# what breeds are these???



## crazy4cochins (May 27, 2009)

The brown with black stripe is the doe
I think the small black and wht with no horns is a pygmy wether and the buck??


----------



## Griffin's Ark (May 27, 2009)

The brown one looks small, but looking at the markings and the face I would guess she is a Pygmy/Oberhasli (Swiss Alpine) cross.  The rest appear to be Pygmies.  The black and grey one looks like our Pygmy buck Flash.  The one that you say is a buck (the white one with the large set of horns) could be a Pygmy/Nigerian cross.  Nigerian have so many colors, but they should always have the tell tale dairy goat wedge body.  Small in the shoulders and wide in the rear.

Maybe Kate will weigh in... she is better at this.

Chris


----------



## helmstead (May 27, 2009)

Doe - Nigi all the way.

Wether - common Pygmy

Buck - common Pygmy with maybe some Spanish in the mix.  BTW if you're thinking of breeding him, please rethink it.  He has terrible leg/hoof conformation.  I would look for a good grade Nigi buck for that pretty doe.  JMO


----------



## crazy4cochins (May 27, 2009)

I don't want him to breed if he is deformed, I thought they were messed up from neglect. Do nigi's have those litttle tabs hanging off their neck? I only saw the toggenburgs  have those.?


----------



## helmstead (May 27, 2009)

Given how bucks are a dime a dozen, literally in some cases...better to find a correct one.  His poor legs are crooked as a politician.

They're called wattles...and all breeds of goats can have them.  A lot of people, me included, think they're adorable!


----------



## lilhill (May 27, 2009)

I agree with Kate.  I wouldn't want to use him for breeding. 

Some Nigi people remove the wattles and some people just love them.  It's just a personal thing.


----------



## D Bar J Acres (May 27, 2009)

That doe looks like an oberhasli cross to me.

wether is a pygmy

Buck is probably pygmy, maybe nigerian crossed in (don't Pygmies normally have more "aggressive" curved horns that are thicker, where as nigerians usually look like his horns?)

The buck is in terrible need of a hoof trim, which may help his leg conformation a bit, but he still appears to be weak in the pastern and knock need.


----------



## Chirpy (May 27, 2009)

Although she looks small - I'm thinking that doe has Alpine in her.
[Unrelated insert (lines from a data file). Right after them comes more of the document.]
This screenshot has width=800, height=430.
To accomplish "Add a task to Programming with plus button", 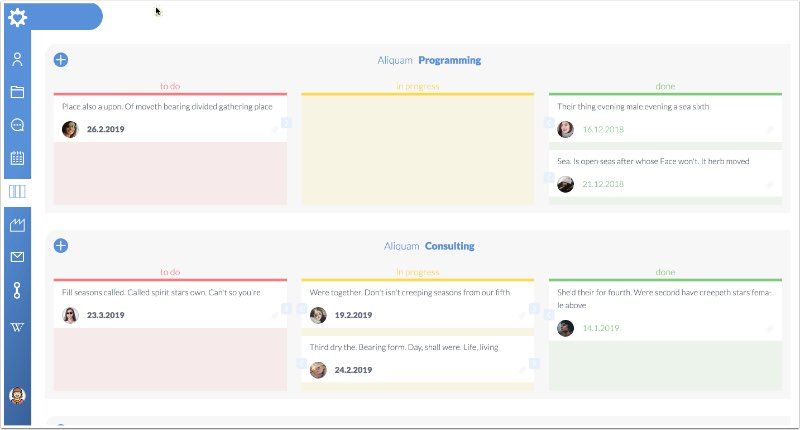I will (61, 60).
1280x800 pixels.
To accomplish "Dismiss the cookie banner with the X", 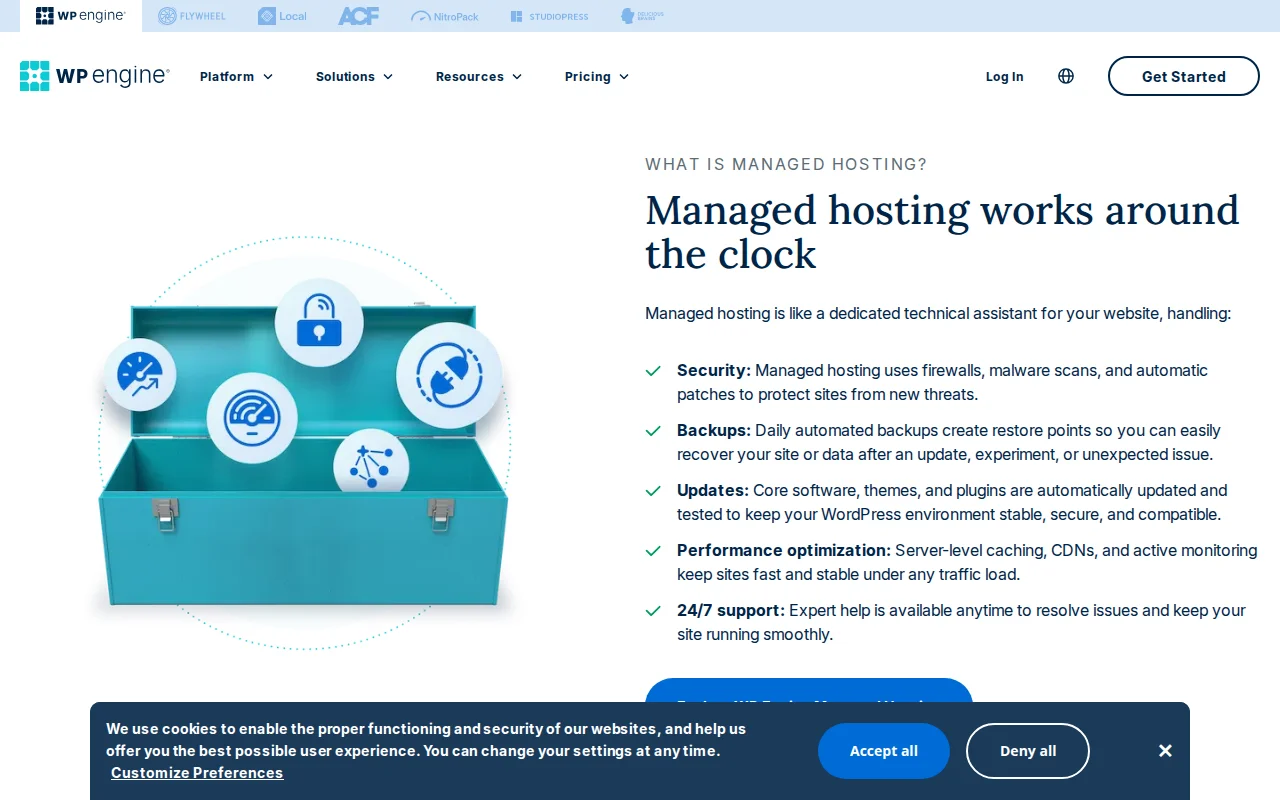I will tap(1165, 750).
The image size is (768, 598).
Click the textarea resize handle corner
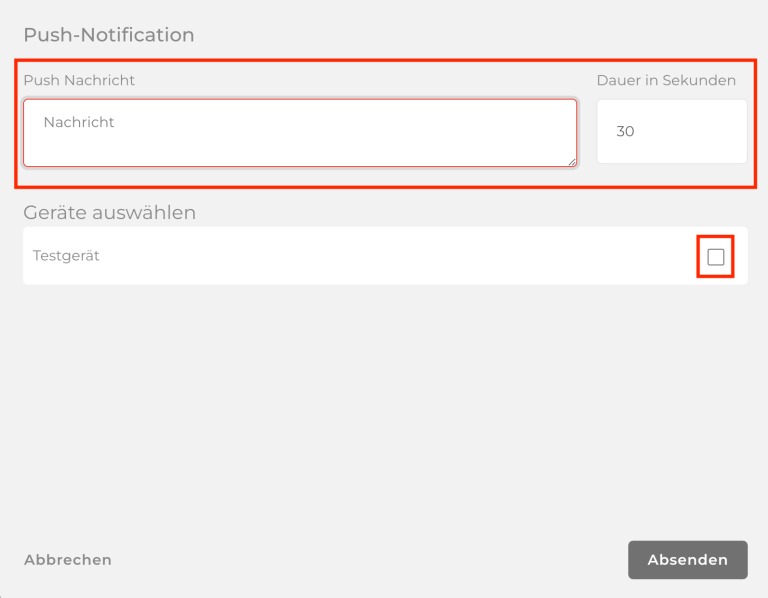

I agree with the others on the wether and buck.


----------



## mekasmom (Jun 11, 2009)

The first picture, red goat, is an oberhasli.  They are my favorite breed of milk goat. Oberhasli goats are everyone's friend.  I love the temperament.
The second picture the gray one is pygmy.  
The white one is a pygmy mix, probably with alpine.  Is there a dorsal stripe at all?  If not, then there isn't much alpine in him, mainly pygmy. It's possible he has nigi in him because he isn't really meaty enough for a pygmy. Definitely a mutt goat.

Wattles are on some goats and not on some. It's just "goat jewelry".  I think they are cute, but some people clip them off when the goats are little. Wattles on a goat are like dimples or moles on a human.  They don't mean anything one way or the other.


----------



## haviris (Jun 11, 2009)

I agree Oberhasli for the first one, and pygmy mixes for the other two!


----------



## Roll farms (Jun 11, 2009)

If the doe's not a pure Ob, it's got a lot in it.  Pretty girl.
The others sure look like Pygmy crosses.


----------



## crazy4cochins (Jun 11, 2009)

I agree, I have done alot of research and I think she is a mini oberian and black is a pygmy and the other is supposedly a fainter.
all I know is that she is soo sweet, the boys not so much but I think she will be easier to deal with once the boys are gone.


----------